A broker is nothing more than a glorified salesperson. I was trained by what was in 1986 the largest brokerage on the planet, who at the time had what was regarded as the best training program in the business. They spent 95% of the time teaching us how to bring new money into the firm and 5% on managing investments.
Brokers are trained to sell packaged products - preferably proprietary packed products. Back then it was mutual funds. Today the packaged product is "managed money." It's all about putting lipstick on the pig.
What a broker learns about managing portfolios comes from experience as it is like any job: You learn to do the job by doing the job with other people's life savings.
The broker is simply an AGENT, period. Marking buy and sell tickets as "unsolicited" was preferred by the firm and "solicited" orders had to have a trail of notes backing it up.
You say $50,000 was chump change. Sometimes it is and sometimes it's not, depending on what type investment the investor let's the broker invest the money in. A $50,000 CD investment might pay the brokerage firm $500. The same amount in a mutual fund, $2,500. The same amount in a variable annuity, $3,750. You see how this works now?
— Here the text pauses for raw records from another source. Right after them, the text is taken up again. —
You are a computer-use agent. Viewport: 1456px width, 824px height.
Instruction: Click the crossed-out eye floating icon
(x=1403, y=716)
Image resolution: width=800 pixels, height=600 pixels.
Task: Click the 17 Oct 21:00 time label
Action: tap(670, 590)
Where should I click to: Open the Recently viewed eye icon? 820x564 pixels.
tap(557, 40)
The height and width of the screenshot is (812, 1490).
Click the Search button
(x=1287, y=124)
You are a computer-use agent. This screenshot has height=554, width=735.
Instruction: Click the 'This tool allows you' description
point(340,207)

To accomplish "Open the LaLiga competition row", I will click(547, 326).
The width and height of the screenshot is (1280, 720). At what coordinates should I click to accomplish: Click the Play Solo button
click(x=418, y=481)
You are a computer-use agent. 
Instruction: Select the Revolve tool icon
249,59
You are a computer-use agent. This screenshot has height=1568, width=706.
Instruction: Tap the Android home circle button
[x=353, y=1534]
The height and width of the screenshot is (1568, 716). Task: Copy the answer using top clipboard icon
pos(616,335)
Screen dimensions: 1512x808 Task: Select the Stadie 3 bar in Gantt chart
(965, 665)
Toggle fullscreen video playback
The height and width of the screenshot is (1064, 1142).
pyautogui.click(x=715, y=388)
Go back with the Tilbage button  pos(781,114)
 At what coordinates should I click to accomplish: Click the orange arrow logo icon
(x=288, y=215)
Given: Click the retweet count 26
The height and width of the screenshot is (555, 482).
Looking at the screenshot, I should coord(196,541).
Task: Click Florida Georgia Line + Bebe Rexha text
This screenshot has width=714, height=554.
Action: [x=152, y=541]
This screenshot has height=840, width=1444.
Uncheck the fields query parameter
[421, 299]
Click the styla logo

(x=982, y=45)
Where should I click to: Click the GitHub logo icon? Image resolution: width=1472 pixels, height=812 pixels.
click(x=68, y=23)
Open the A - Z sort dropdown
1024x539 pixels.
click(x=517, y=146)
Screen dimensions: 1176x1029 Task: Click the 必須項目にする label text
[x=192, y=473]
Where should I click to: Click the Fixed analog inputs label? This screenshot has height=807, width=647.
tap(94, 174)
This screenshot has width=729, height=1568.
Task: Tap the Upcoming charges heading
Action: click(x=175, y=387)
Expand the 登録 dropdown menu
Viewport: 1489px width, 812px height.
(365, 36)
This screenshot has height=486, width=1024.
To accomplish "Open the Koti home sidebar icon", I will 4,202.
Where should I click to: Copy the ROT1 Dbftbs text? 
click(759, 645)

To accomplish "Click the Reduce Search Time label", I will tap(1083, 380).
That same brokerage firm today does NOT PAY THEIR BROKER on accounts that have less than $100,000 UNLESS the investment is a proprietary investments. That's why the pig ends up with such red lips.
I could tell you dozens upon dozens of true stories of what goes on within the walls of a brokerage office. The bottom line is, if possible never use a stockbroker. Take your chance with an EXPERIENCED and INDEPENDENT FEE-BASED investment advisor who receives 100% of his income from client fees.